Chillisquaque Creek begins at the confluence of East Branch Chillisquaque Creek and Middle Branch Chillisquaque Creek near the northern border of Derry Township, Montour County. It flows west-southwest for a few tenths of a mile before turning south-southwest. After several tenths of a mile, it turns west for a short distance and receives the tributary West Branch Chillisquaque Creek from the right. The creek then turns south-southeast for more than a mile, flowing alongside Pennsylvania Route 54 and crossing it once. In this reach, it briefly flows alongside the western border of Washingtonville before crossing Pennsylvania Route 254 and receiving the tributary Mud Creek from the left. The creek then begins flowing in a roughly west-southwesterly direction and soon enters Liberty Township. It continues flowing in a similar direction in Liberty Township (though it does flow north, west, and then south for several tenths of a mile at one point), flowing through a broad valley with Limestone Ridge on the north and receiving many unnamed tributaries from both sides. After several miles, the creek leaves the valley and crosses Interstate 80. Several tenths of a mile further downstream, it exits Liberty Township and Montour County.

Upon exiting Montour County, Chillisquaque Creek enters East Chillisquaque Township, Northumberland County. It then turns south-southeast for about a mile, flowing close to the county line and crossing Pennsylvania Route 642. In this reach, it receives Beaver Run, its last named tributary, from the left. The creek then turns southwest for a few tenths of a mile before turning south for a similar distance. It then turns west for several tenths of a mile before turning southwest. The creek crosses Pennsylvania Route 45 and meanders in a southwesterly direction for more than a mile, flowing along the border between East Chillisquaque Township and West Chillisquaque Township. It then turns south for a few tenths of a mile, passing the Rishel Covered Bridge as it continues flowing along the border. After this, the creek turns west-southwest, entering West Chillisquaque Township, before turning south and then west. For more than a mile, the creek flows through a valley between Montour Ridge and a smaller hill. Upon leaving the valley, the creek crosses Pennsylvania Route 147 and Pennsylvania Route 405 and heads in a southwesterly direction for several tenths of a mile before reaching its confluence with the West Branch Susquehanna River.

- **Brief 1**: Translate this sentence from the description of Chillisquaque Creek into Spanish: "Upon exiting Montour County, Chillisquaque Creek enters East Chillisquaque Township, Northumberland County."
- **Brief 2**: According to the description of Chillisquaque Creek, what is the creek's last named tributary?
- **Brief 3**: Write the next part of the description of Chillisquaque Creek, picking up after its final sentence.
The lines after this point have nothing to do with the creek description.

Stored records
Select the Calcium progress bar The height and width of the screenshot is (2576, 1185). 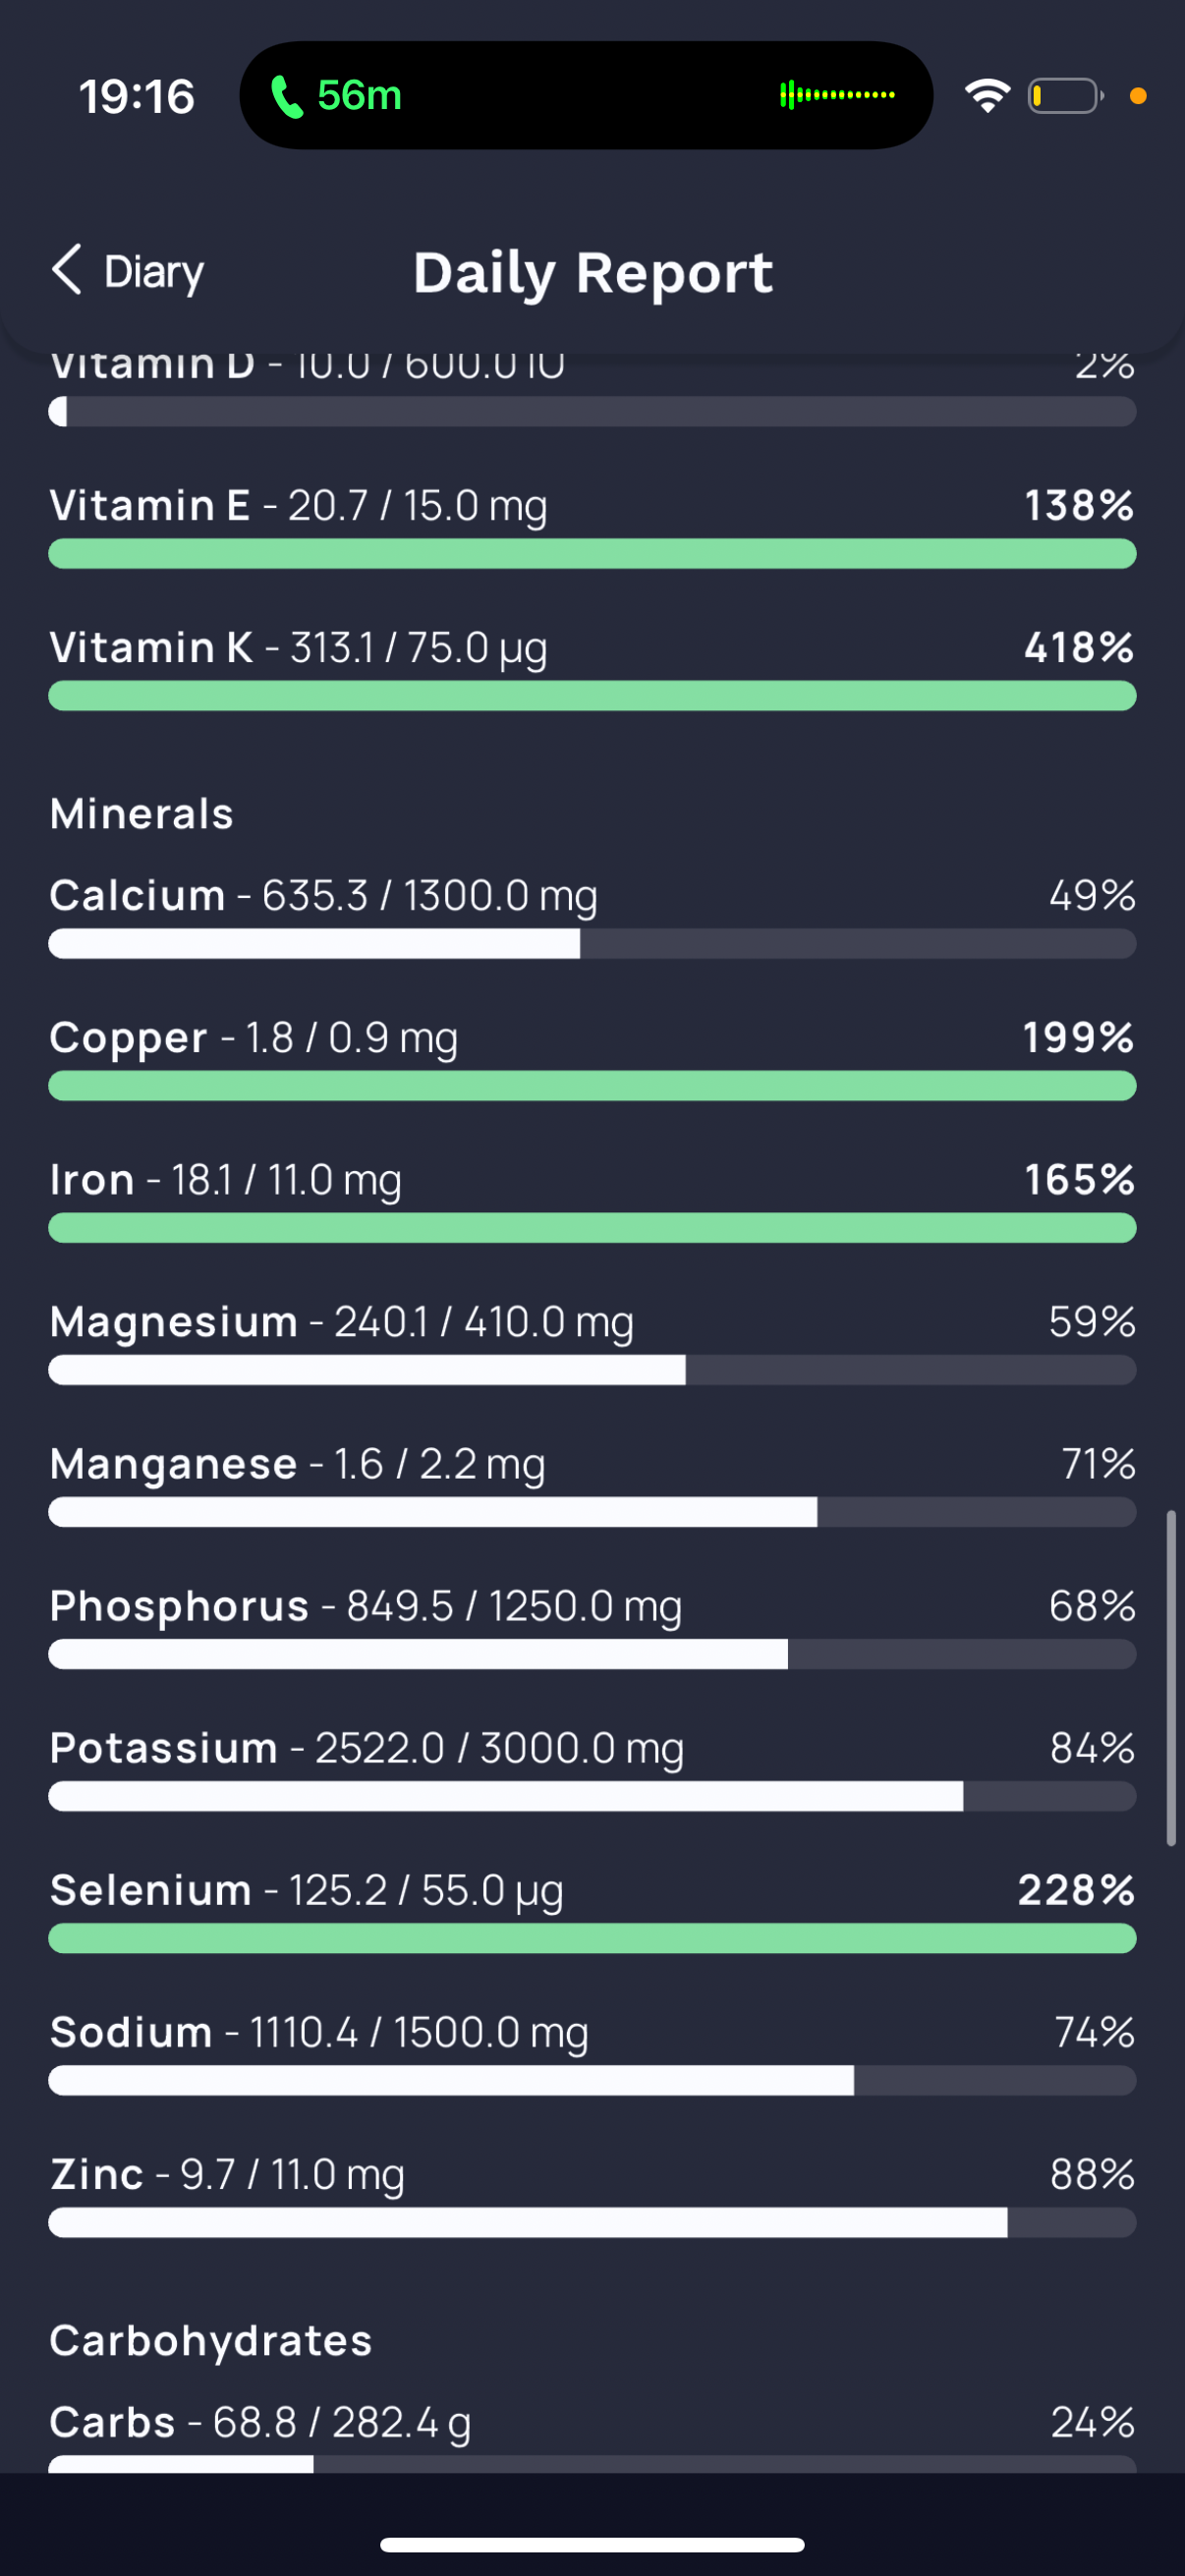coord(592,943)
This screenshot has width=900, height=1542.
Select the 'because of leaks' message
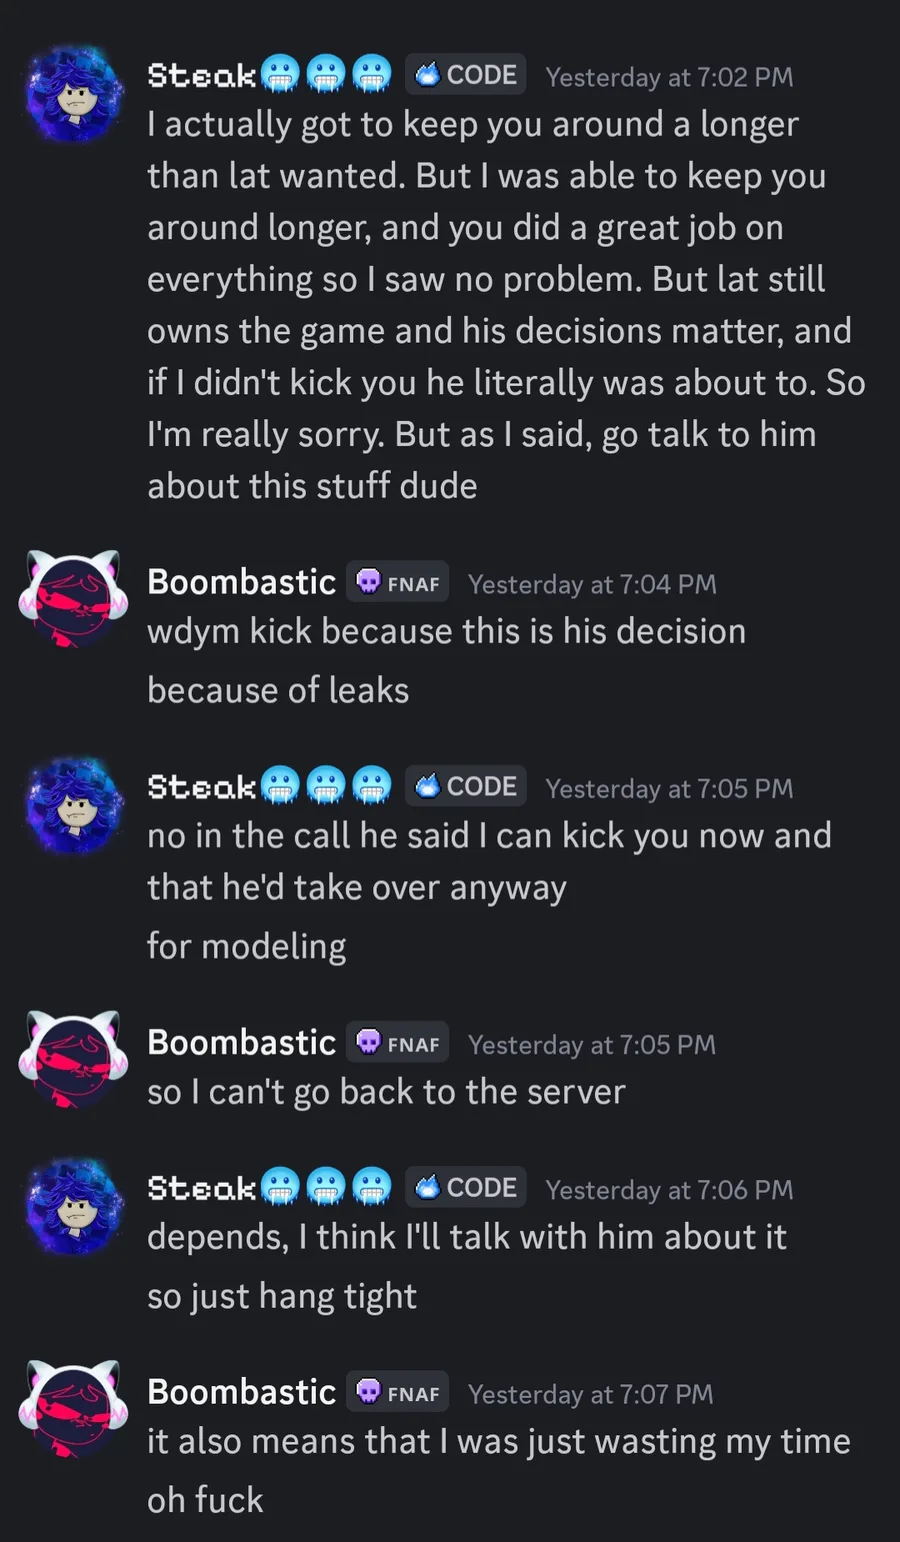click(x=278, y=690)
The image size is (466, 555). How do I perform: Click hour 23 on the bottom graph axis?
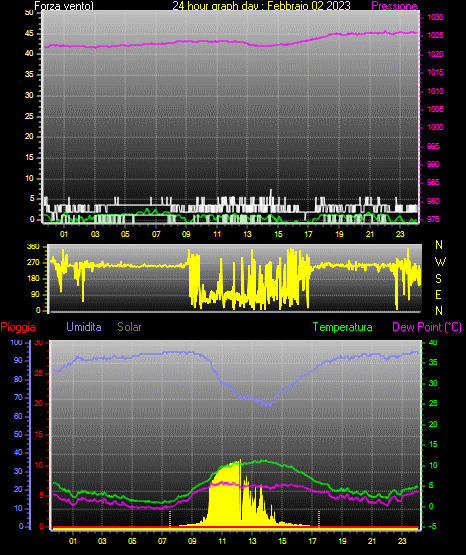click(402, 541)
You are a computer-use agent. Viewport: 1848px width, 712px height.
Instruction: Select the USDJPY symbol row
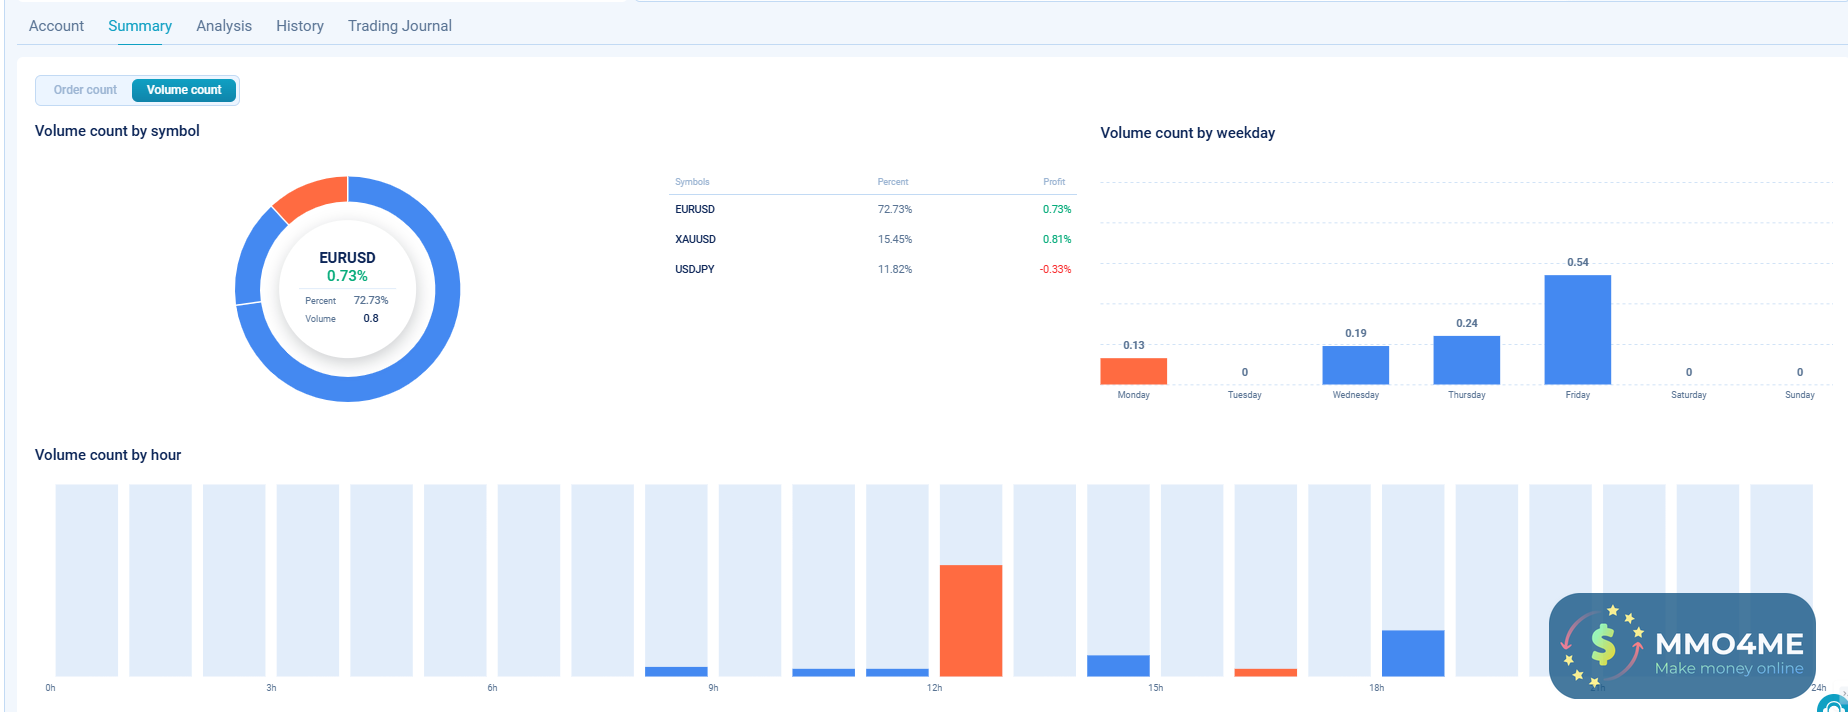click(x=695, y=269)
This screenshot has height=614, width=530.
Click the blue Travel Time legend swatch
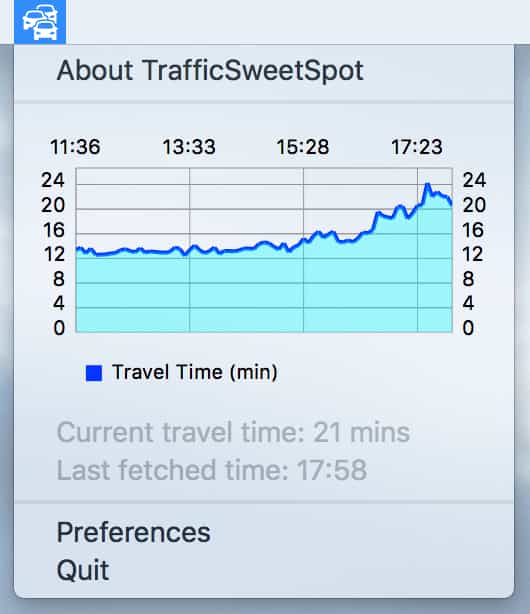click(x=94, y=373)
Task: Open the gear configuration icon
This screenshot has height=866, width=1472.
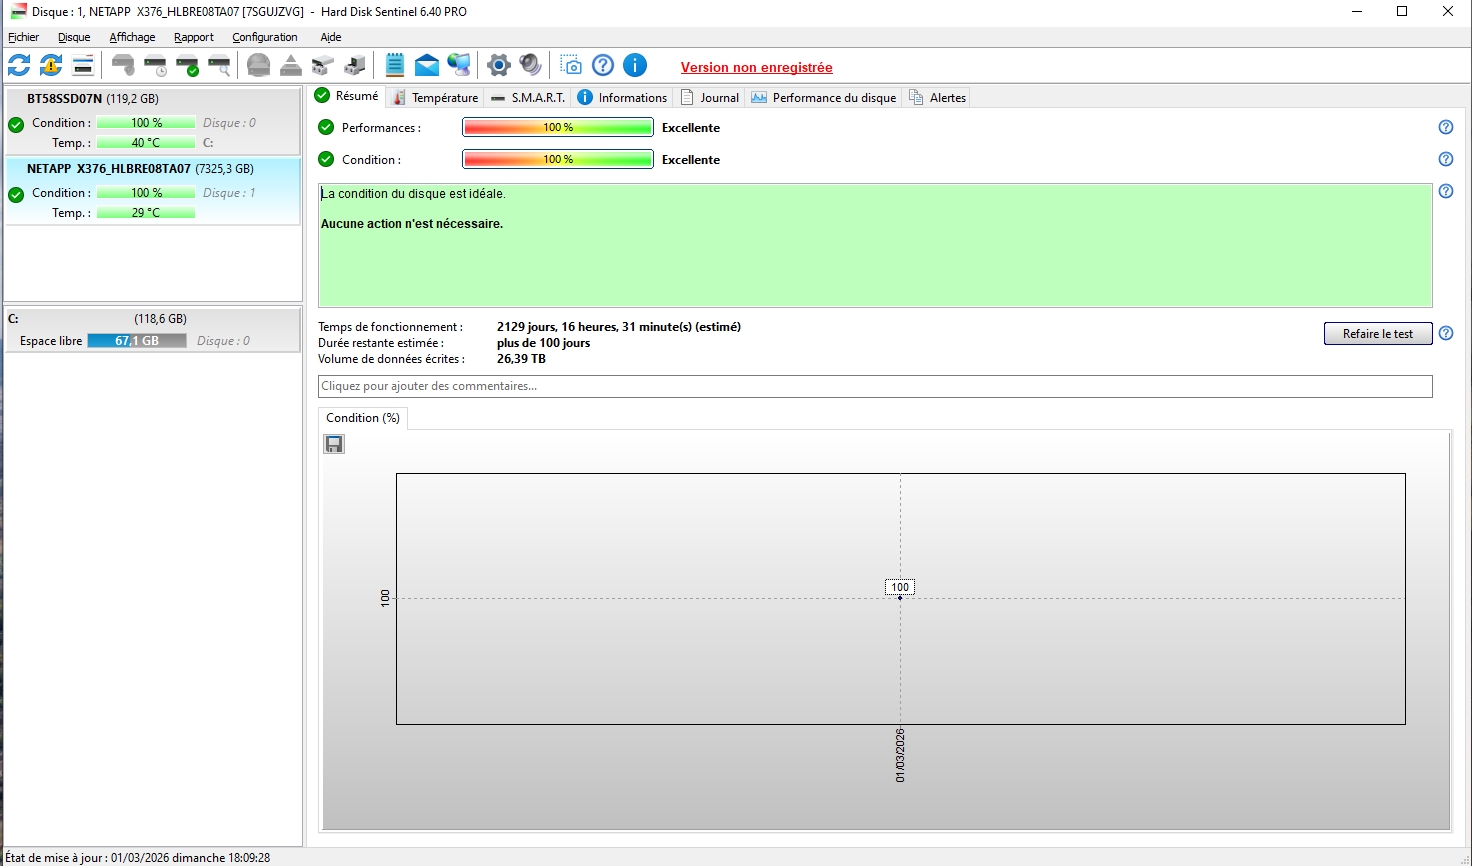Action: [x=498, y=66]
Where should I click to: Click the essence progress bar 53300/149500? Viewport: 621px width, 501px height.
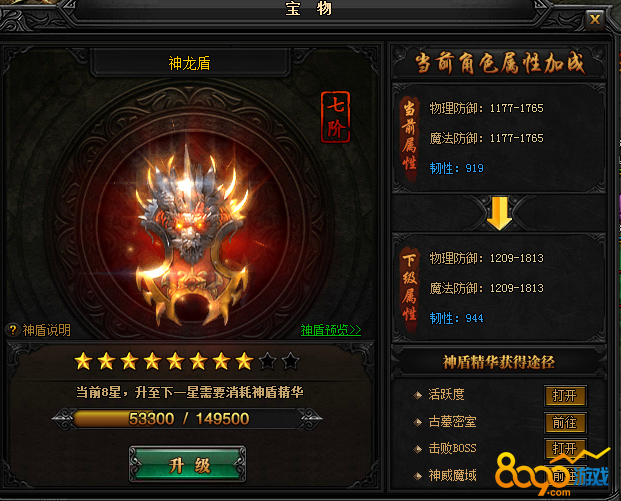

- **Expected answer 1**: Al salir del condado de Montour, el arroyo Chillisquaque entra en el municipio de East Chillisquaque, en el condado de Northumberland.

- **Expected answer 2**: Beaver Run

- **Expected answer 3**:
Chillisquaque Creek joins the West Branch Susquehanna River 5.01 mi upriver of its mouth.

===Tributaries===
Chillisquaque Creek has five named direct tributaries: Beaver Run, Mud Creek, West Branch Chillisquaque Creek, East Branch Chillisquaque Creek, and Middle Branch Chillisquaque Creek. Beaver Run joins Chillisquaque Creek 7.80 mi upstream of its mouth and its watershed has an area of 12.0 sqmi. Mud Creek joins Chillisquaque Creek 16.79 mi upstream of its mouth and its watershed has an area of 17.7 sqmi. West Branch Chillisquaque Creek joins Chillisquaque Creek 18.26 mi upstream of its mouth. East Branch Chillisquaque Creek joins Chillisquaque Creek 19.96 mi upstream of its mouth, as does Middle Branch Chillisquaque Creek. Their watersheds have areas of 9.75 sqmi and 9.64 sqmi, respectively.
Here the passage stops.